> _Assignment_
Please restate the records that follow word for word, omitting any images.

> _Records provided_
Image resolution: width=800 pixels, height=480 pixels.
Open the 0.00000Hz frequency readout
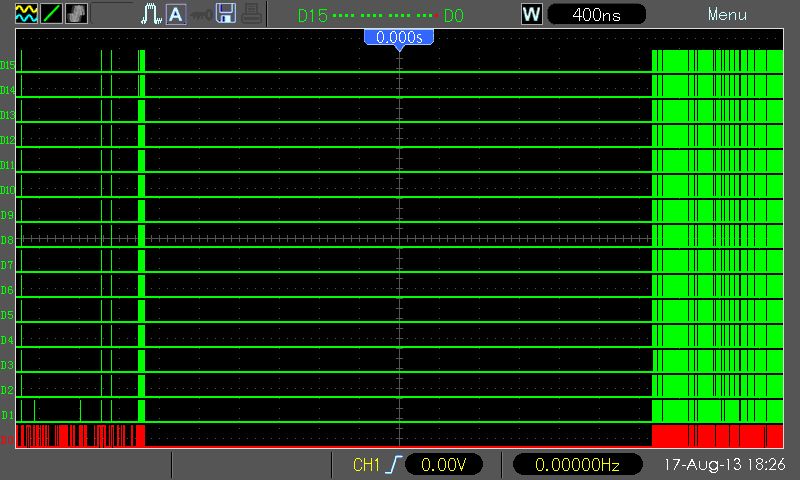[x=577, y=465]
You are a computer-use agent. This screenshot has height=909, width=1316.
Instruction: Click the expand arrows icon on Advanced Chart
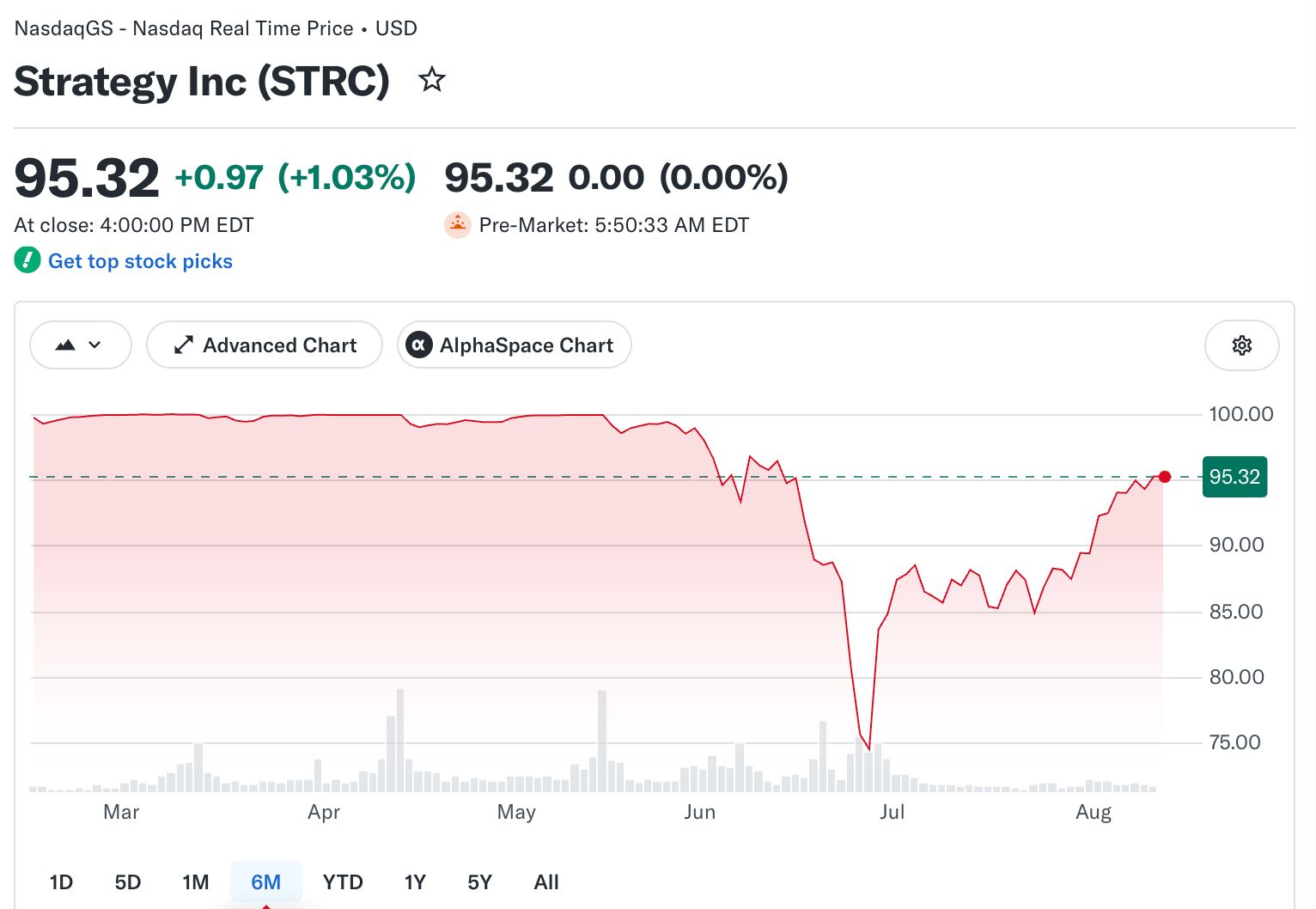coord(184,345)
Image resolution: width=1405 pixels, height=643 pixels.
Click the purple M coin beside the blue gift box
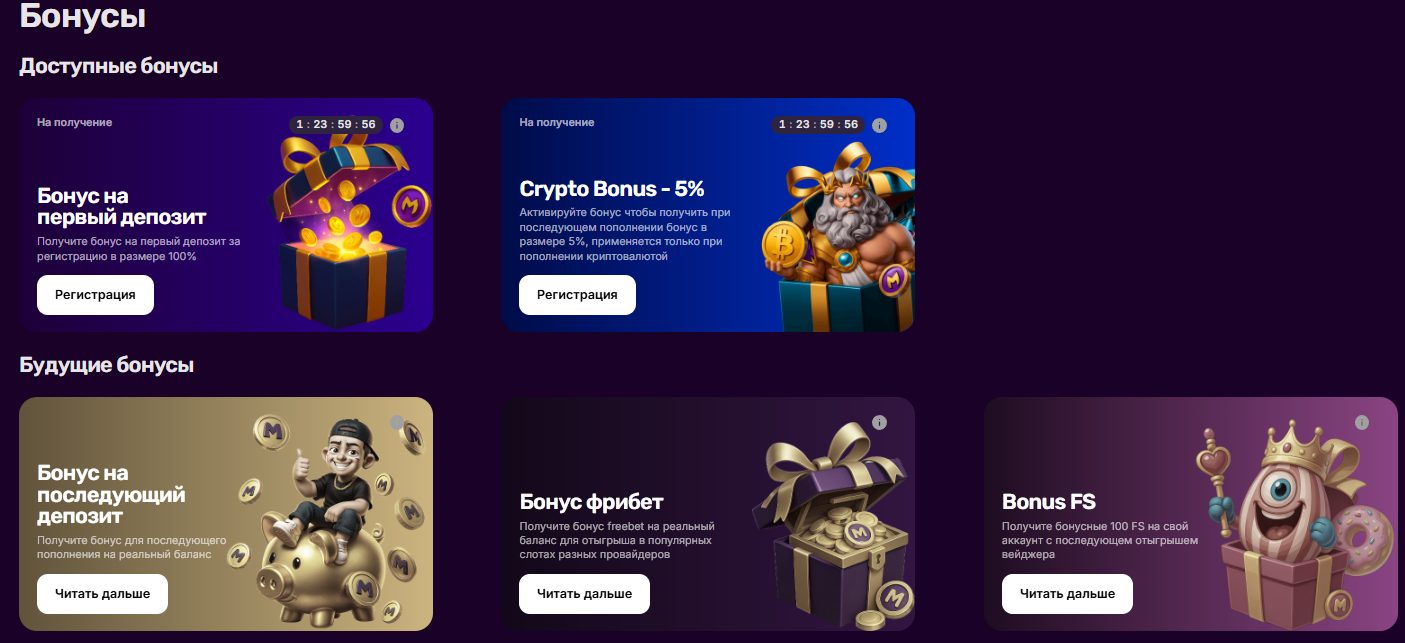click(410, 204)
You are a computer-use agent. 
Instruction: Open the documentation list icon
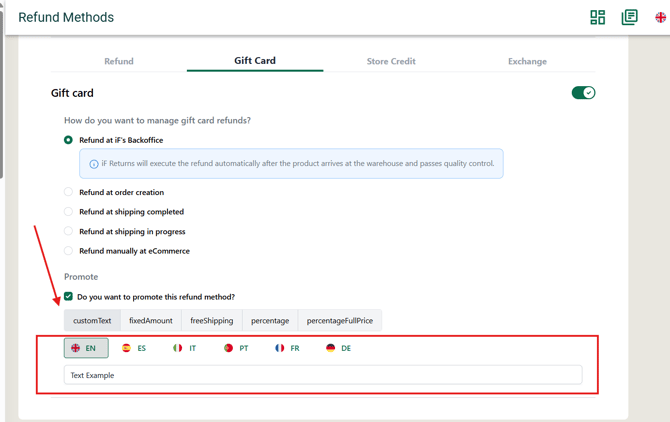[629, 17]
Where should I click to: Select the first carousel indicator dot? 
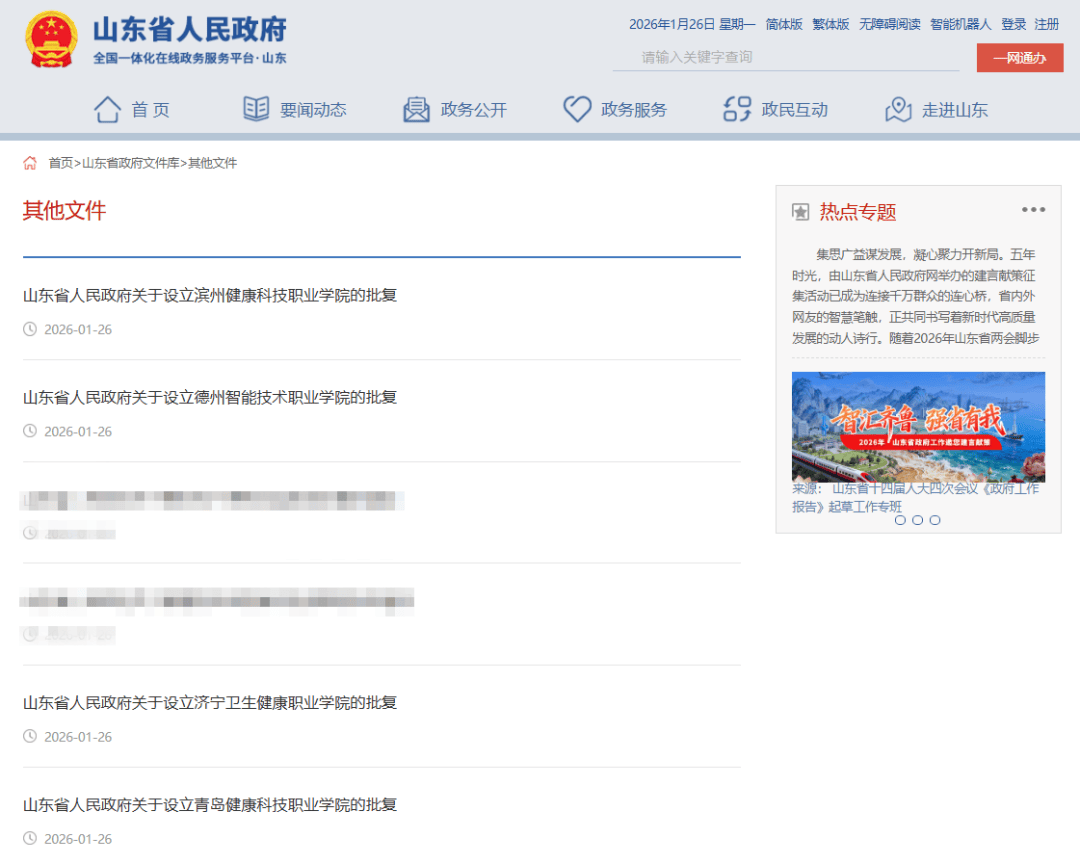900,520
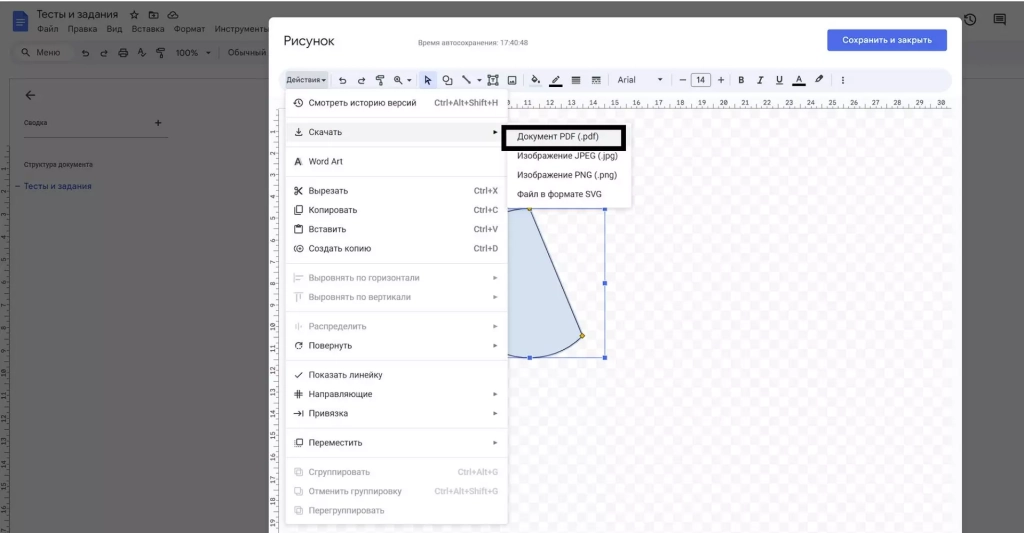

> _Output for this exercise_
Image resolution: width=800 pixels, height=480 pixels.
Open the 0.00000Hz frequency readout
[x=577, y=465]
You are a computer-use agent. This screenshot has height=909, width=1316.
Instruction: Click the expand arrows icon on Advanced Chart
coord(184,345)
Image resolution: width=1405 pixels, height=643 pixels.
Click the purple M coin beside the blue gift box
click(410, 204)
You are a computer-use agent. 
Instruction: Open the documentation list icon
[629, 17]
Where should I click to: Select the first carousel indicator dot? 
900,520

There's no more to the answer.